Y sintió con horror que su oído se llenaba de un frío de sepulcro que le helaba el cerebro, y que Vera hablaba con su silencio mismo. Este silencio se hizo cada vez más terrible, y cuando el pope Ignacio levantó la cabeza le parecía que, conturbada, vibraba toda la atmósfera, como si hubiera pasado una tempestad por encima del cementerio. El silencio le sofocaba, le hacía temblar, erizaba los cabellos en su cabeza. Tiritando se alzó lentamente e hizo un esfuerzo penoso para mantenerse derecho. Después sacudió el polvo de sus rodillas, se puso el sombrero, hizo la señal de la cruz tres veces seguidas sobre la tumba y se fué con paso firme. Pero ya no se reconocía en los estrechos senderos.

—¡Me he perdido!—se dijo con una triste sonrisa.

Se detuvo un instante, y, sin saber por qué, tomó la izquierda. No se atrevió a quedarse mucho tiempo allí. El silencio le empujaba; el silencio que salía de las tumbas verdes, de las cruces grises, de todos los poros de la tierra llena de cadáveres.

El pope Ignacio alargó el paso. No sabe ya a dónde va, vuelve por los mismos senderos, salta por encima de las tumbas, tropieza con las rejas y las coronas metálicas, desgarrándose las vestiduras. Ahora no tiene mas que un solo y único pensamiento: salir de allí. En desorden el traje y los cabellos huyó a todo correr, grande, alto. Si alguno le hubiera visto en aquel momento se habría espantado más que si tropezara con un muerto salido de su tumba: tanto estaba crispado por el terror el rostro del pope Ignacio.

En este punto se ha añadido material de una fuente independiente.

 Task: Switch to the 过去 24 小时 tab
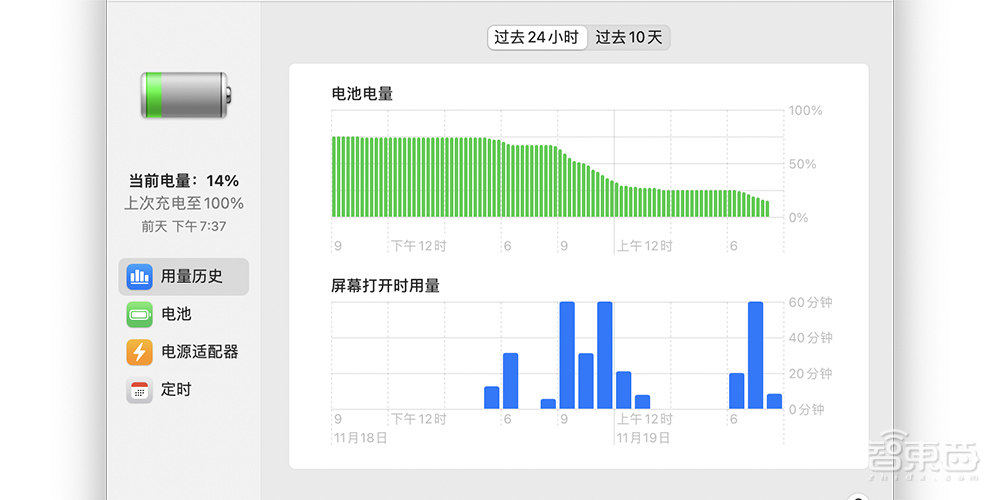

Sofocado, casi ahogándose, ganó al fin el calvero donde se encontraba la iglesia del cementerio. Cerca de la puerta dormitaba un viejecillo sobre un banco y disputaban dos mendigos.

Cuando el pope Ignacio entró en su casa en el cuarto de su mujer había luz. Vestido como estaba, cubierto de polvo, desgarradas sus ropas, entró en el cuarto de su mujer y cayó de rodillas:

—Olga... Olguita... Querida mía... ¡Ten piedad de mí! ¡Me vuelvo loco!...

Y empezó a golpearse la cabeza contra el lecho y a llorar violentamente, como un hombre que llora por primera vez en su vida. Luego levantó la cabeza, con la certidumbre de que esta vez el milagro iba a cumplirse al fin y su mujer, llena de piedad, le iba a decir algo.

—¡Mi esposa querida!...

Lleno de esperanza se inclinó sobre ella... y se encontró con la mirada de sus ojos grises. No expresaban ni cólera ni dolor. Quizá tenía piedad de él, quizá le perdonaba; pero sus ojos no decían nada: guardaban silencio.

***

Y el silencio reinaba en toda la casa, triste y desierta.